La demanderesse invoque, à l'appui de son pourvoi, un moyen unique de cassation.
Le dossier a été communiqué au procureur général.
Sur le rapport de M. Labaune, conseiller référendaire, les observations de la SCP Gatineau, Fattaccini et Rebeyrol, avocat de l'URSSAF du Limousin, de la SCP Bouzidi et Bouhanna, avocat de l'association [3], et l'avis de Mme Tuffreau, avocat général référendaire, après débats en l'audience publique du 27 juin 2023 où étaient présents Mme Taillandier-Thomas, conseiller doyen faisant fonction de président, M. Labaune, conseiller référendaire rapporteur, Mme Renault-Malignac, conseiller, et Mme Catherine, greffier de chambre,
la deuxième chambre civile de la Cour de cassation, composée des président et conseillers précités, après en avoir délibéré conformément à la loi, a rendu le présent arrêt ;
Faits et procédure
1. Selon l'arrêt attaqué (Poitiers, 1er juillet 2021), l'association [3] (l'association) a sollicité de l'URSSAF du Limousin (l'URSSAF), le remboursement d'une certaine somme au titre de l'exonération des charges patronales prévue par l'article L. 241-10, III, du code de la sécurité sociale, au bénéfice de son service d'accompagnement à la gestion financière, pour la période de décembre 2011 à septembre 2014.
2. L'URSSAF ayant rejeté cette demande, l'association a saisi d'un recours une juridiction chargée du contentieux de la sécurité sociale.
Examen du moyen
Sur le moyen, pris en sa deuxième branche
Enoncé du moyen
3. L'URSSAF fait grief à l'arrêt d'accueillir ce recours, alors « que seules peuvent bénéficier de l'exonération des cotisations patronales prévue à l'article L. 241-10, III du code de la sécurité sociale les rémunérations versées aux aides à domicile qui exécutent des missions d'aide à domicile, c'est-à-dire des activités de services à la personne à domicile prévues à l'article D. 7231-1 du code du travail ; que les structures qui, comme l'association, mettent en oeuvre les mesures de protection des majeurs ordonnées par l'autorité judiciaire au titre du mandat spécial auquel il peut être recouru dans le cadre de la sauvegarde de justice ou au titre de la curatelle, de la tutelle ou de la mesure d'accompagnement judiciaire, n'exécutent pas des activités d'assistance administrative à domicile au sens de l'article D. 7231-1 du code du travail et n'ont pas une mission d'aide à domicile, peu important qu'elles contribuent à la gestion financière et administrative de personnes protégées ; que les rémunérations versées aux salariés de ces services ne peuvent donc bénéficier de l'exonération précitée ; qu'en décidant du contraire, la cour d'appel a violé l'article L. 241-10, III du code de la sécurité sociale, dans sa rédaction antérieure à la loi n° 2014-1554 du 22 décembre 2014 applicable au litige, ensemble l'article D. 7231-1 du code du travail, les articles L. 471-1 à L. 471-4 du code l'action sociale et des familles et les articles 425, 433 et 440 du code civil. »
Réponse de la Cour
Vu l'article L. 241-10, III, du code de la sécurité sociale, dans sa rédaction applicable à la date d'exigibilité des cotisations litigieuses :
4. Selon ce texte, sont exonérées de cotisations patronales d'assurances sociales et d'allocations familiales, les rémunérations versées aux aides à domicile employées, dans les conditions qu'il fixe, par les organismes habilités au titre de l'aide sociale ou ayant passé convention avec un organisme de sécurité sociale.

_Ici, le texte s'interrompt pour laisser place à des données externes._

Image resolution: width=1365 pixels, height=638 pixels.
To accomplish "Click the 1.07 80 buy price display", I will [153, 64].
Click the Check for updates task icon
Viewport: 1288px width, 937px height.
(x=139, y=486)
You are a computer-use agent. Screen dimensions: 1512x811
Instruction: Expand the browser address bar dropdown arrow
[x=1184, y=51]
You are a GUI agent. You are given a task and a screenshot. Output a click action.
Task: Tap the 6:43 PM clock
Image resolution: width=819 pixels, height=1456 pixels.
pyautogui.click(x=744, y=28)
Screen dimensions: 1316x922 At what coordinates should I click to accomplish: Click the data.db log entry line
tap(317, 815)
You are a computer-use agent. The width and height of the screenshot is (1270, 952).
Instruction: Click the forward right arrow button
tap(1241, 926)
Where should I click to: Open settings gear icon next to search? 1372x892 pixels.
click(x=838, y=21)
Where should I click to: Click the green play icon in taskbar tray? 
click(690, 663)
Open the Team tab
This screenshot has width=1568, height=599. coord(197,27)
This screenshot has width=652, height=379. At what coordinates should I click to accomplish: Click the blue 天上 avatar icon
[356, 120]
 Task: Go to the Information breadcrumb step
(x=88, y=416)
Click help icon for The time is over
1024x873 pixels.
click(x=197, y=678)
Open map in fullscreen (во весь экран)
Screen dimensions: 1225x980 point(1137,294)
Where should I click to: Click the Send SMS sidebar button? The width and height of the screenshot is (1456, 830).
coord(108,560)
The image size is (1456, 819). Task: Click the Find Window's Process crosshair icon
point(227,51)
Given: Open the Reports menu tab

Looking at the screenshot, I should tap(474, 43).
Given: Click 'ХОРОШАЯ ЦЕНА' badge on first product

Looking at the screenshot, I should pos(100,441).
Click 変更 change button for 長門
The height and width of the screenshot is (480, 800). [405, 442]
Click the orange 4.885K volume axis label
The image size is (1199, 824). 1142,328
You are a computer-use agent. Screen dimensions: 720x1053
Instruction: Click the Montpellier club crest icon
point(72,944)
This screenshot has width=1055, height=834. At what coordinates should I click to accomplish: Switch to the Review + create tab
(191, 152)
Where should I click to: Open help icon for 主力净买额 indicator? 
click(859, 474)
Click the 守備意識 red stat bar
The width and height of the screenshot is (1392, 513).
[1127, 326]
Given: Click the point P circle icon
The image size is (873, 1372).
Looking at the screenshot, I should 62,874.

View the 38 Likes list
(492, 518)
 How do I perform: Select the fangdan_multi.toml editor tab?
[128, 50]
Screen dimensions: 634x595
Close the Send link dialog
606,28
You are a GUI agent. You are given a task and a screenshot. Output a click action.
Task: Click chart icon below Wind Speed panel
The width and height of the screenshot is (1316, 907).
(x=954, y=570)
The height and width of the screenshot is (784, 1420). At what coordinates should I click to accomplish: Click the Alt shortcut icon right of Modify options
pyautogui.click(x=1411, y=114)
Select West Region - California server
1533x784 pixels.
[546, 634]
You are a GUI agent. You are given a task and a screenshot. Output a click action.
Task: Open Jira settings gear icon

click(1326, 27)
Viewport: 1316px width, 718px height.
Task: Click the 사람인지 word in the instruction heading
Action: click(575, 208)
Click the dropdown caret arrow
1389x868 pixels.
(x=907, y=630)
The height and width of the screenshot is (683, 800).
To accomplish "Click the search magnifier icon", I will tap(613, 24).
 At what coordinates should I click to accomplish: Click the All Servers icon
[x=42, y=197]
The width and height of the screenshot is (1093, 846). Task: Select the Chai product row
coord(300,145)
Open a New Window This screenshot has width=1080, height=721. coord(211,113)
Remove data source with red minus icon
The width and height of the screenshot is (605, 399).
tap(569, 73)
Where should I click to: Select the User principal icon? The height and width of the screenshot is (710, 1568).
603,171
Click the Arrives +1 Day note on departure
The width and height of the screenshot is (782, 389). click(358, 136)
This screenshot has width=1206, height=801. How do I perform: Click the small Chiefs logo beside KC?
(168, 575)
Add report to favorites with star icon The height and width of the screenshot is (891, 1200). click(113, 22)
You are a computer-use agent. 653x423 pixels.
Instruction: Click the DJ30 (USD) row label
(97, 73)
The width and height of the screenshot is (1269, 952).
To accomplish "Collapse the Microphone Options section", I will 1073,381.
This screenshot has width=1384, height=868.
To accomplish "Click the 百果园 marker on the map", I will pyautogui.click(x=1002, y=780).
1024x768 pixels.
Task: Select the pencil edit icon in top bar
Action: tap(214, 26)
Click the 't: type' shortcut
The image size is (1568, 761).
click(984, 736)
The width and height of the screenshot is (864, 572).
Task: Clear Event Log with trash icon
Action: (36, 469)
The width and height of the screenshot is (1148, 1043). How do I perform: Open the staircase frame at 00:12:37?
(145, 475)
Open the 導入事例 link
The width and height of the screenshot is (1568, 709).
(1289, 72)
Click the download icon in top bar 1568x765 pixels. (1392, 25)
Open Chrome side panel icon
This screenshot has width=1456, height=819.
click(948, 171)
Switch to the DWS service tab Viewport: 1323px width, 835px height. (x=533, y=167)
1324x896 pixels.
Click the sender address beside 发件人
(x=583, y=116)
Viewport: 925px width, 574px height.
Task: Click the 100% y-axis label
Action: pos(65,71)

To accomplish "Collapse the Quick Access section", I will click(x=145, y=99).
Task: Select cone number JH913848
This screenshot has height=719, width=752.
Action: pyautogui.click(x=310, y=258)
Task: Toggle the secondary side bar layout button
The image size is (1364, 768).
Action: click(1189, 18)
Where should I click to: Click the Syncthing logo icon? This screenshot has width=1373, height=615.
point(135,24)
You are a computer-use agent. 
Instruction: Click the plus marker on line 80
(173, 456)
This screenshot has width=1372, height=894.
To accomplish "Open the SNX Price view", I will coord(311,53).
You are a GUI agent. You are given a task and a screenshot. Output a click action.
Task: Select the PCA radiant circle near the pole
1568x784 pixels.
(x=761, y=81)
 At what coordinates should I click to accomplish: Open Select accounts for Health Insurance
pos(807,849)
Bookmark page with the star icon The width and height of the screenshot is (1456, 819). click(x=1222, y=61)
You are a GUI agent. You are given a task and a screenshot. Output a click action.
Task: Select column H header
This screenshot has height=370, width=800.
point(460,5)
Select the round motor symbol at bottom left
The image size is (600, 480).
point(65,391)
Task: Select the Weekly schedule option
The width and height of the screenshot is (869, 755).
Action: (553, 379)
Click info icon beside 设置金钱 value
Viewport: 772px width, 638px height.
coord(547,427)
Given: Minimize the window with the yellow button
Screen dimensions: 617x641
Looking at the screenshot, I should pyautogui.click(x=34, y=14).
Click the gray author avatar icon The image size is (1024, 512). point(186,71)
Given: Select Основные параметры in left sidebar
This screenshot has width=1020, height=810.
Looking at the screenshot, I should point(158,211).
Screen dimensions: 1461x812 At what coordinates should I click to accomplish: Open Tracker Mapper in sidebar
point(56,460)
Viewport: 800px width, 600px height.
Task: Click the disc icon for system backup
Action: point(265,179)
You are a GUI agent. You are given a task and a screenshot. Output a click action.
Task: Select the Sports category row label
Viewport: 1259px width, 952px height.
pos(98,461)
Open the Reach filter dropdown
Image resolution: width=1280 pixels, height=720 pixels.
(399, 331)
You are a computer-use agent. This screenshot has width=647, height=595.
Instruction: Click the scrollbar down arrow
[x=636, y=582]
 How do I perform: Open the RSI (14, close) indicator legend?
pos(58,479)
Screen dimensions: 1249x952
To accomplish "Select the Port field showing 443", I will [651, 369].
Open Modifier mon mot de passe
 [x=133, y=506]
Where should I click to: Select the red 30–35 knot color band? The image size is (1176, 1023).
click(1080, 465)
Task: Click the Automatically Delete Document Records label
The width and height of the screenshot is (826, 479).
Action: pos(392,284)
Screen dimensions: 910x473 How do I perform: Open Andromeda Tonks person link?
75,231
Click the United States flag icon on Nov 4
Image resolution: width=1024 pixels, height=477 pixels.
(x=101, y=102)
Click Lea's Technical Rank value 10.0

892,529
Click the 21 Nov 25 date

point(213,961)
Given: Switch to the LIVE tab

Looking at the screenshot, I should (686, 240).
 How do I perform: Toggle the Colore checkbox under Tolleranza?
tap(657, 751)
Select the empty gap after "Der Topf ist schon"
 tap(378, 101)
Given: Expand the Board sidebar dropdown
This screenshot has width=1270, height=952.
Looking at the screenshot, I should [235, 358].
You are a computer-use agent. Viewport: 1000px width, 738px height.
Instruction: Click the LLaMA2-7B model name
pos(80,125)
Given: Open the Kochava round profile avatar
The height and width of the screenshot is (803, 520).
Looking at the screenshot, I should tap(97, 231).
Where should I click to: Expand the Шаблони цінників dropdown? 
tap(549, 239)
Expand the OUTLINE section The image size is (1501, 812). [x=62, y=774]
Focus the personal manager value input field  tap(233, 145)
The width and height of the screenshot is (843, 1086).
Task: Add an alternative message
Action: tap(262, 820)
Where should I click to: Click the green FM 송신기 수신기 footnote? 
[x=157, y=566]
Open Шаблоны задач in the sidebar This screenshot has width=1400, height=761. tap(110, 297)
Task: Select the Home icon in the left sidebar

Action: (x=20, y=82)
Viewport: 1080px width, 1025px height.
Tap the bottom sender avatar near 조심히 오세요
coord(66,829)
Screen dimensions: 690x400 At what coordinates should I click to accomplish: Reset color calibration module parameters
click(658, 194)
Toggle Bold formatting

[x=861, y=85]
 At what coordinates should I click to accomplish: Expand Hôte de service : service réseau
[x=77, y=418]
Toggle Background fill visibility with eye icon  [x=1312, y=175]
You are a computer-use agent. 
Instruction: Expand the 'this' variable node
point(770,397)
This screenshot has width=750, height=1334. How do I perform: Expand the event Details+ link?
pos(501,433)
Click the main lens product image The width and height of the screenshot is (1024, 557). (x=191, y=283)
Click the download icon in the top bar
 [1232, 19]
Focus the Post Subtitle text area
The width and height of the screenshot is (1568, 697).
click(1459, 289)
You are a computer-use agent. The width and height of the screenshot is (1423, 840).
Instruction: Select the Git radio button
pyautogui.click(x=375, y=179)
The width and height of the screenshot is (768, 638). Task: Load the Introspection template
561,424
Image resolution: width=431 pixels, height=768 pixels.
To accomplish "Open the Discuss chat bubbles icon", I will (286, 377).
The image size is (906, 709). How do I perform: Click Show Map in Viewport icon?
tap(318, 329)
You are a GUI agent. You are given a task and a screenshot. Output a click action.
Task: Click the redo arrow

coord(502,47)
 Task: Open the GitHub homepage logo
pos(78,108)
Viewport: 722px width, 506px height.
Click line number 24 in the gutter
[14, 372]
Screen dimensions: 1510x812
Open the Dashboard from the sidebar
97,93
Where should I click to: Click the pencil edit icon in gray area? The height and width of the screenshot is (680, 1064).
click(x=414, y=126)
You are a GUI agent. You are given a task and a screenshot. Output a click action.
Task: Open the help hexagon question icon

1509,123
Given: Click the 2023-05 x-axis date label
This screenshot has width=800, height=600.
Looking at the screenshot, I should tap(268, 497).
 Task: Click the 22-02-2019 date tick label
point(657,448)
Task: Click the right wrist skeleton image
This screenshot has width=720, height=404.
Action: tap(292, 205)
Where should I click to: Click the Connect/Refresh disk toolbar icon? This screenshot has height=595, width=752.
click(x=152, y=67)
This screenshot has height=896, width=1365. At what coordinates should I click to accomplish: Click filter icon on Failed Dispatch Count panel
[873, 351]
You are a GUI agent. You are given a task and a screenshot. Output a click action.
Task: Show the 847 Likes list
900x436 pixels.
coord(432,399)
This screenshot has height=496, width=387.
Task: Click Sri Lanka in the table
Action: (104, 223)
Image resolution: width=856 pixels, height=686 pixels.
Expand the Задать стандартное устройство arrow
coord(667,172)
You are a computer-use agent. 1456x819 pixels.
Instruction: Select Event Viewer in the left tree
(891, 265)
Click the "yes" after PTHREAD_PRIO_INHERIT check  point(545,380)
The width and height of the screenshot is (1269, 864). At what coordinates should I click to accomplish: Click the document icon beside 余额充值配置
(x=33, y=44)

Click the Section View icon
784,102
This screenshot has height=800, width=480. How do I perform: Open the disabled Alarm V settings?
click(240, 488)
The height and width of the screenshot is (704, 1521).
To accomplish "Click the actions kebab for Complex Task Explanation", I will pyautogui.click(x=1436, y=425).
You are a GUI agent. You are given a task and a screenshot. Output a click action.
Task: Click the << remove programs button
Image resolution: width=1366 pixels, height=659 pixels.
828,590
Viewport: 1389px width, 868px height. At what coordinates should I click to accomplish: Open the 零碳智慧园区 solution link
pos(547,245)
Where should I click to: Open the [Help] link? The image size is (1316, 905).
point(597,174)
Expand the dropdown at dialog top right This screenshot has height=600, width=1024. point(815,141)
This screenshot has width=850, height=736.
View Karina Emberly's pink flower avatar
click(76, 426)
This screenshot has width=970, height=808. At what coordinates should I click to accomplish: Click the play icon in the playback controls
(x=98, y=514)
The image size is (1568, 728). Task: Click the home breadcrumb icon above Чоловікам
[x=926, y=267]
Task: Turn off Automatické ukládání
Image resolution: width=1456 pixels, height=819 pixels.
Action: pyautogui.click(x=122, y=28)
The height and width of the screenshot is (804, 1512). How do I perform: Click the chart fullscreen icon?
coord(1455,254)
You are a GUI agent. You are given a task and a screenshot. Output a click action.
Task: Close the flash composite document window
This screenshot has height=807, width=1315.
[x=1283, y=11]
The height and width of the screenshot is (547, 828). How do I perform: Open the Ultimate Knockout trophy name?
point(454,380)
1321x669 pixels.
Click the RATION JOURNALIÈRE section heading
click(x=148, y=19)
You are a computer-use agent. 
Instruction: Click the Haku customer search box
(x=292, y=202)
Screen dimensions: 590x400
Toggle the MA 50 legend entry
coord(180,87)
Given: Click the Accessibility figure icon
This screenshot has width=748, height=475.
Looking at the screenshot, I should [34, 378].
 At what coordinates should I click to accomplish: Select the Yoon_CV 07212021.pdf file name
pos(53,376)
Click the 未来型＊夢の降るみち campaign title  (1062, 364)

5. La mise en oeuvre, d'une part, de mesures de protection des majeurs ordonnées par l'autorité judiciaire au titre du mandat spécial auquel il peut être recouru dans le cadre de la sauvegarde de justice ou au titre de la curatelle, de la tutelle ou de la mesure d'accompagnement judiciaire et, d'autre part, de mesures judiciaires d'aide à la gestion du budget familial, mentionnées à l'article L. 312-1, 14° et 15°, du code de l'action sociale et des familles, ne revêt pas le caractère de tâches d'aide à domicile au sens du I de l'article L. 241-10 du code de la sécurité sociale, de sorte que la rémunération de ceux qui y procèdent n'ouvre pas droit, pour l'employeur, à l'exonération prévue par le III du même texte.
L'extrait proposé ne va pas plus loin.